Prostacyclin analogs stimulate receptor-mediated cAMP synthesis and ATP release from rabbit and human erythrocytes

Abstract

Objectives: The purpose of this study was to establish that the prostacyclin (PGI(2)) receptor (IP receptor) is present on rabbit and human erythrocytes and that its activation stimulates cyclic adenosine monophosphate (cAMP) synthesis and adenosine triphosphate (ATP) release.

Methods: The effect of incubation of erythrocytes with the active PGI(2) analogs, iloprost or UT-15C, on cAMP levels and ATP release was determined in the absence and presence of the IP receptor antagonist, CAY10441. Western analysis was used to determine the presence of the IP receptor on isolated membranes. To establish that effects of PGI(2) analogs were not due to prostaglandin E(2)(PGE(2)) receptor activation, the effect of PGE(2) on cAMP levels and ATP release was determined.

Results: Rabbit and human erythrocytes possess IP receptors. Iloprost and UT-15C stimulated increases in cAMP and ATP release that were prevented by the IP receptor antagonist, CAY10441. PGE(2) did not stimulate cAMP accumulation or ATP release and did not inhibit iloprost-induced increases in cAMP.

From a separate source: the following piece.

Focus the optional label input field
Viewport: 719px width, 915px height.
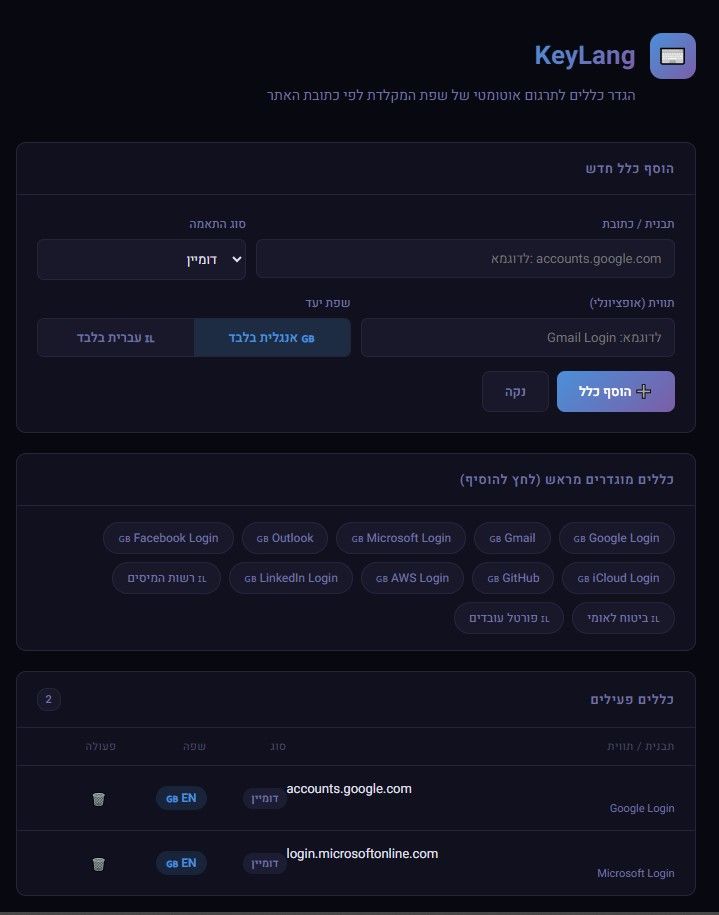(x=517, y=338)
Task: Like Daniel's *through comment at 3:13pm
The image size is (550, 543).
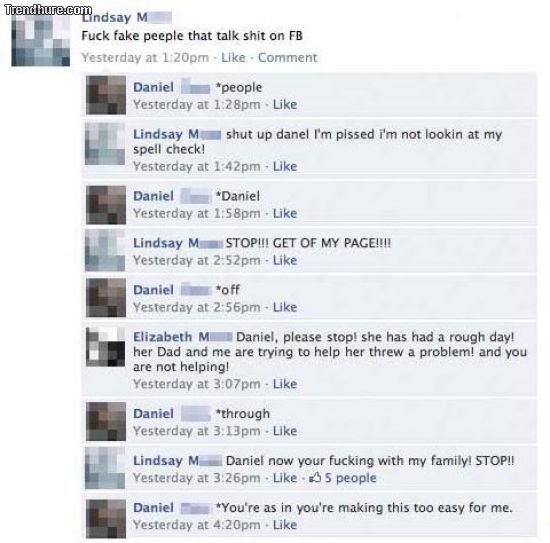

Conclusions: This study establishes that the IP receptor is present on rabbit and human erythrocytes and that its activation results in increases in cAMP and ATP release. These results suggest a novel mechanism by which PGI(2) and its active analogs, when administered pharmacologically, could produce vasodilation.

Figure 1

A: Effect of iloprost (n = 4, open circles) and UT-15C (n = 4, closed circles) on increases in cAMP in rabbit erythrocytes (RBCs). Values are not different between agonists at any concentration. B: Effect of iloprost (n = 4) on increases in cAMP in human RBCs. Values are means ± SE.

Figure 2

Western immunoblots of rabbit (A) and human (B) erythrocyte membranes and platelet membranes (positive controls) probed with an antibody directed against the IP receptor. A: Lanes 1–3 = individual rabbit erythrocyte membrane preparations (representative of 7 studies) and lane 4 = rabbit platelet membranes. B: Lanes 1–3 = individual human erythrocyte membranes (representative of 14 studies) and lane 4 = human platelet membranes.

Figure 3

Western immunoblot of human erythrocyte and platelet membranes probed with an antibody directed against CD41. Representative of studies with 7 human erythrocyte membrane preparations.

Figure 4

A: Effect of iloprost (1 μM, n = 9) or its vehicle (CONTROL, saline, n = 9) on cAMP levels in rabbit erythrocytes. In some studies erythrocytes were incubated with the IP receptor antagonist CAY10441 alone (CAY, 10 μM, n = 5) or were preincubated with CAY10441 (n = 5) or the β-receptor antagonist, propranolol (PROP, 10 μM, n = 4) before the addition of iloprost. B: Effect of isoproterenol (ISO, 1 μM, n = 9) or its vehicle (CONTROL, saline, n = 9) on cAMP levels in rabbit erythrocytes. In some studies erythrocytes were incubated with the β-receptor antagonist, propranolol alone (PROP, 10 μM, n = 5) or were preincubated with PROP (n = 5) or the IP receptor antagonist CAY10441 (CAY, 10 μM, n = 4) before the addition of ISO. Values are means ± SE. *p < 0.01 compared to all other groups.

Figure 5

A: Effect of UT-15C (1 μM, n = 9) or its vehicle (CONTROL, saline) on cAMP levels in rabbit erythrocytes in the absence and presence of the IP receptor antagonist CAY10441 (CAY, 10 μM). B: Effect of iloprost (1 μM, n = 5) or its vehicle (CONTROL, saline) on cAMP levels in human erythrocytes in the absence and presence of the IP receptor antagonist CAY10441 (CAY, 10 μM). Values are means ± SE. *p < 0.01 compared to all other groups.

Figure 6

Effect of prostaglandin E₂ (PGE₂, 1 μM, n = 4) on cAMP levels in rabbit erythrocytes in the absence and presence of the IP receptor antagonist CAY10441 (CAY, 10 μM) or iloprost (1 μM). Values are means ± SE. ns = not significantly different. *p < 0.01 compared to all other groups.

Figure 7

A: Effect of UT-15C (1 μM) or its vehicle (CONTROL, saline) on ATP release from rabbit erythrocytes in the absence (open bars, n = 9) and presence (closed bars, n = 7) of the IP receptor antagonist CAY10441 (CAY, 10 μM). B: Effect of iloprost (1 μM) or its vehicle (CONTROL, saline) on ATP release from human erythrocytes in the absence (open bars, n = 7) and presence (closed bars, n = 5) of the IP receptor antagonist CAY10441 (CAY, 10 μM). Values are means ± SE. *p < 0.05 compared to CONTROL.